Adding the senior outsider at Exxon was virtually “unheard of,” he said. As for the CO2 sequestration and other changes, James said, “in Exxon’s terms, they’re monumental shifts.”
For those trying to distinguish among the big international oil companies, BP and Shell were usually viewed as politically and strategically better than others.
Shell’s van Beurden would not comment this week. In a 2014 interview, he said that “I’m not against renewable resources.” But he also said it was “a fantasy” to argue that renewable resources could supply all the energy needed.

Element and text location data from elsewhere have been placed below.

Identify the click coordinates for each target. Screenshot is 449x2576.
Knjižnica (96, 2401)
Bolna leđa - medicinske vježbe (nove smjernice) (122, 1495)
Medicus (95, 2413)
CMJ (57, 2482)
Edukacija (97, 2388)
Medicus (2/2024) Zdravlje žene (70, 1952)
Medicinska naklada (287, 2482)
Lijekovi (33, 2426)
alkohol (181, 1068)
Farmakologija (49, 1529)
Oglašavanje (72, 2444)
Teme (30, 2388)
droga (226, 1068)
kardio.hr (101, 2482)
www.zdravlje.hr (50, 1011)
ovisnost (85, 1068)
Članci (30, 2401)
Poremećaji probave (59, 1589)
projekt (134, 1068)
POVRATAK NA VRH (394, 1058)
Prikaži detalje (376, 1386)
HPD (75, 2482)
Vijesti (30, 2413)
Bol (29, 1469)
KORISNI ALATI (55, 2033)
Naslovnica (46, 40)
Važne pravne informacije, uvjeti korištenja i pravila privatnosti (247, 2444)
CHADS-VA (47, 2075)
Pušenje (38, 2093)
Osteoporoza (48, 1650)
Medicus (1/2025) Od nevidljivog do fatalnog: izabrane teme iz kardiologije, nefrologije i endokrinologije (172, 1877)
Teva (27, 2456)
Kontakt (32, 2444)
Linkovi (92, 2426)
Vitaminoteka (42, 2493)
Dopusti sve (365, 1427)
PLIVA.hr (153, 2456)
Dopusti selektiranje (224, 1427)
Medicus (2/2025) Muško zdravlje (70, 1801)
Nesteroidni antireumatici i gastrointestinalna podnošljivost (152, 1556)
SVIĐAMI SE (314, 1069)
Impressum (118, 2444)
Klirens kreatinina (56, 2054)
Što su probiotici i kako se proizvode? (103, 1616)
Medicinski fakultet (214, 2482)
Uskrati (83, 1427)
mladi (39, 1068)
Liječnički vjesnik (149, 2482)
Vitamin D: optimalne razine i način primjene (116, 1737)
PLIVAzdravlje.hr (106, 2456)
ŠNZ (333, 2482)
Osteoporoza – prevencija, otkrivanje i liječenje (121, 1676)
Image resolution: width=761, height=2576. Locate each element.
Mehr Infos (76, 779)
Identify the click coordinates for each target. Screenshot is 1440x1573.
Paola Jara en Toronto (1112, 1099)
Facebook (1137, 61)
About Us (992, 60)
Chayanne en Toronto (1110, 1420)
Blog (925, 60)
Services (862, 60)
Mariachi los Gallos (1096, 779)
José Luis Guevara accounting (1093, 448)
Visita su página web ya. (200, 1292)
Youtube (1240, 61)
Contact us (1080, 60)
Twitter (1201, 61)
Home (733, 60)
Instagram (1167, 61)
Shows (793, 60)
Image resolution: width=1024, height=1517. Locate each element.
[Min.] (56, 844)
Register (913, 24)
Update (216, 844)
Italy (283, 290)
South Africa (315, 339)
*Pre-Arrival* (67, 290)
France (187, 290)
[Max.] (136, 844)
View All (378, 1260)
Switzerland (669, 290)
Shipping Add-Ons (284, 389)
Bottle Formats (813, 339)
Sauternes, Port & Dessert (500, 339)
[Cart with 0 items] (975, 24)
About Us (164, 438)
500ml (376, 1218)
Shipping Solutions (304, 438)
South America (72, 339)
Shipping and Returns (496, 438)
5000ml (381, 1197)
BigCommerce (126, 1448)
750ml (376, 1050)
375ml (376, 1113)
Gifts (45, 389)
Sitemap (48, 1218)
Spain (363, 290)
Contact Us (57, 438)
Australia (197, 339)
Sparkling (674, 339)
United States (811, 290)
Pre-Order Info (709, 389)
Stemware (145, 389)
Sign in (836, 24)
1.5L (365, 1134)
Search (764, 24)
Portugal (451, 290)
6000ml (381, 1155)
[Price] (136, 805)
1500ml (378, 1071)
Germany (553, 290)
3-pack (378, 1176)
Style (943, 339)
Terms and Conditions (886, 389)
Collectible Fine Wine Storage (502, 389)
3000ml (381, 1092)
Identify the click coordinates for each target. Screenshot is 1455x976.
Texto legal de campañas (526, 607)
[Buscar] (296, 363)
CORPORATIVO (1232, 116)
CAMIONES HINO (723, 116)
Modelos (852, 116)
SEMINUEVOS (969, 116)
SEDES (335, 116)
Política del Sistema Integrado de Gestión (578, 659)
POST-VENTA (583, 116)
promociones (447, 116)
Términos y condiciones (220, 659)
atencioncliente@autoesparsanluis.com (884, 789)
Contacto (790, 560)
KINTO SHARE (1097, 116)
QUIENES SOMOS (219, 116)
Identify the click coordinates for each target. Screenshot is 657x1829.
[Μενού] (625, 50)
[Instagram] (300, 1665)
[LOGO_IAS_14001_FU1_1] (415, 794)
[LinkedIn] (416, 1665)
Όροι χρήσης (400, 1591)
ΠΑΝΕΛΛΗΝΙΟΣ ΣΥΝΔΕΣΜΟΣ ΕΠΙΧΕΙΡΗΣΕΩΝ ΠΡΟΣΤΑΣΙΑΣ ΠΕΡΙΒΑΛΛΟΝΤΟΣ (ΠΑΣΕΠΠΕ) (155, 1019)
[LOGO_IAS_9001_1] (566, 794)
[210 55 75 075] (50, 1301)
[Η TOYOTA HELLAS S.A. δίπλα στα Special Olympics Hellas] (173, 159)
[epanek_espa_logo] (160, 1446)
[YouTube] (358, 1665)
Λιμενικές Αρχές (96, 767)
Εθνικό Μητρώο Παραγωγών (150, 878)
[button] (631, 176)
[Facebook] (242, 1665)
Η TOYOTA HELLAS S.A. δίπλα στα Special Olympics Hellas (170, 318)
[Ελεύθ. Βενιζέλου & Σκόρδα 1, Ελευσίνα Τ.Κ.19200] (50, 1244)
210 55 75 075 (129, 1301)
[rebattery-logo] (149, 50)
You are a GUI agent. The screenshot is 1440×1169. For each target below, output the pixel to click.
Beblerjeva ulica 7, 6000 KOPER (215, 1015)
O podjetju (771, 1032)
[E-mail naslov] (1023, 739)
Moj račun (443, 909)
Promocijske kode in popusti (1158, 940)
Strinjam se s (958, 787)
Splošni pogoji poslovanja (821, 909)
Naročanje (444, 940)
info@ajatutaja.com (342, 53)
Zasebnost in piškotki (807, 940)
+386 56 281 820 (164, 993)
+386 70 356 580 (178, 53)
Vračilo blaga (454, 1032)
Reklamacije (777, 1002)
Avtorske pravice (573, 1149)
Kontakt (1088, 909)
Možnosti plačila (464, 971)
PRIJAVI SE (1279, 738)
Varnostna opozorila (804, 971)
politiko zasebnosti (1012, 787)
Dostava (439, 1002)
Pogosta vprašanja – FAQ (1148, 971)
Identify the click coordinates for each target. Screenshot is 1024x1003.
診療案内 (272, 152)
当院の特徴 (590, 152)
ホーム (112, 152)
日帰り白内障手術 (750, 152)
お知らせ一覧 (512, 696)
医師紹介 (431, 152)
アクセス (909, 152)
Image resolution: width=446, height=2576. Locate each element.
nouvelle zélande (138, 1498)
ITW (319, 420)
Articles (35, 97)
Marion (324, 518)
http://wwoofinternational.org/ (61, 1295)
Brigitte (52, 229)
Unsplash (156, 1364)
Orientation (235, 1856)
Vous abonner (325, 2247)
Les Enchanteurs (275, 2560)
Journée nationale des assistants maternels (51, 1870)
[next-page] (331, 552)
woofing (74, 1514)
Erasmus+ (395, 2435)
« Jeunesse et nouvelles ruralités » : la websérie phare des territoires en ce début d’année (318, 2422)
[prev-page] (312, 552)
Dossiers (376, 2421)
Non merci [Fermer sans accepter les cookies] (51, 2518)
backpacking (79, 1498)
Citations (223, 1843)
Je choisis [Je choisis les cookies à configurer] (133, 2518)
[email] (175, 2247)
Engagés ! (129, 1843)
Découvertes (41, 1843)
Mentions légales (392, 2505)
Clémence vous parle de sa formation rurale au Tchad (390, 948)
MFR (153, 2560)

“To just demonize a number of international oil companies that collectively make up 2 or 3 percent of the total world resource base and say ‘Disinvest yourself from that’ is not going to be a solution,” he said at the time.
But the pressure on Big Oil continues.
“Shell was, a few years ago, visionary,” said Dennett, the safety contractor. Now, she says, “they don’t have a vision for the future that doesn’t involve continued extraction.”
“We’re not talking about turning the tap off right now. That would be catastrophic for society,” she added. But to add new production frontiers while acknowledging climate change, “that’s where the huge contradictions are and why I’m saying they’re ignoring the risks of climate change and not behaving in a safe way, because they’re putting us all at risk.”